[START]

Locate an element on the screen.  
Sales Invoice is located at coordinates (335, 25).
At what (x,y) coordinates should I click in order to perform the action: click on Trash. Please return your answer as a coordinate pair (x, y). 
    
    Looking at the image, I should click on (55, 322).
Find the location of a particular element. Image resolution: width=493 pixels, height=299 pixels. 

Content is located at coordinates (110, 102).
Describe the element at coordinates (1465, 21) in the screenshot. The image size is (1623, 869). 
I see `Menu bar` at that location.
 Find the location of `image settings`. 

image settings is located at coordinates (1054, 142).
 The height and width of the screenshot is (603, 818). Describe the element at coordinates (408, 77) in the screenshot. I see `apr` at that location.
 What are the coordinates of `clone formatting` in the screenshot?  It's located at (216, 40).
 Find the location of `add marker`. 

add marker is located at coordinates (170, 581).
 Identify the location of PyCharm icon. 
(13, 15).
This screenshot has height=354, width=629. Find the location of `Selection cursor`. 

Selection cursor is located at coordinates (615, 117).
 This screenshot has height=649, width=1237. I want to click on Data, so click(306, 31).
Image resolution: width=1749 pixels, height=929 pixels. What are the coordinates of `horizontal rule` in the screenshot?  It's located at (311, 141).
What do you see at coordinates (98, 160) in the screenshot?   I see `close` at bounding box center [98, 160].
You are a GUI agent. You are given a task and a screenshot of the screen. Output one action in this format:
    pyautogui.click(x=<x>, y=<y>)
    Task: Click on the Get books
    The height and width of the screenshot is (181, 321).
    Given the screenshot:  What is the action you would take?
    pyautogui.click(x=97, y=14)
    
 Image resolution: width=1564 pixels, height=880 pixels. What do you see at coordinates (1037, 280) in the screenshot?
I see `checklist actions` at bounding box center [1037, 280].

[END]

WHAT THE EXERCISE ASKS = Find every line in the listing above that contains the string "cursor", and copy each of those lines in full.

THE COMPLETED TASK =
This screenshot has height=354, width=629. Find the location of `Selection cursor`. 
Selection cursor is located at coordinates (615, 117).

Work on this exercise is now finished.